Despite a $40 billion state budget, biosecurity spending is going backwards. Over the next three years, funding drops from $161 million in 2025–26, to $140 million in 2026–27, and just $136 million in 2027–28. Factor in inflation, and we’re slashing response capacity at the exact moment we need to ramp it up. Meanwhile, the same government is proudly spending $368 million on a single wind farm at King Rocks and pouring more into Warradarge. Here’s a memo: you can’t defend biodiversity with a turbine. If shot-hole borer hasn’t fired a shell across the government’s bows, then nothing will.

What we need is an external review of DPIRD with one job: carve out a standalone Department of Biosecurity with a growing budget and a clear mission — to fund 561 boots-on-the-ground professionals: researchers, pathologists, inspectors, mobile labs, strike teams, and above all, long-term investment in biological warfare of the fungal and parasitic kind.

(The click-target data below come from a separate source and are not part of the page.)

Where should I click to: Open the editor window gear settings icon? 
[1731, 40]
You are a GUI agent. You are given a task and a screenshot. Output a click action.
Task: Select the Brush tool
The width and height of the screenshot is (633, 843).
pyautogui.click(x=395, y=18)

While they are at it carve our grains research into another stand alone entity ready to hoover up a large part of the $600m of surplus GRDC funds and use that money to help protect our grain farmers for biological risks.

In a globalised world, the enemy doesn’t wave a flag — it arrives in potting mix, hides in shipping pallets, and hitches rides on muddy boots. Once it’s in, it’s in for good. This is a silent insurgency: no headlines, no medals — just dying trees, dead crops, collapsing ecosystems, and mounting trade bans. We know exactly what needs to be done. The only question is whether this minister — or the next, or the one after — has the guts to walk into the Premier’s office and say the truth out loud: DPIRD isn’t up to the job, and if we don’t rebuild biosecurity from the ground up, the next bug won’t just kill trees or wheat crops— it’ll kill our political reputation.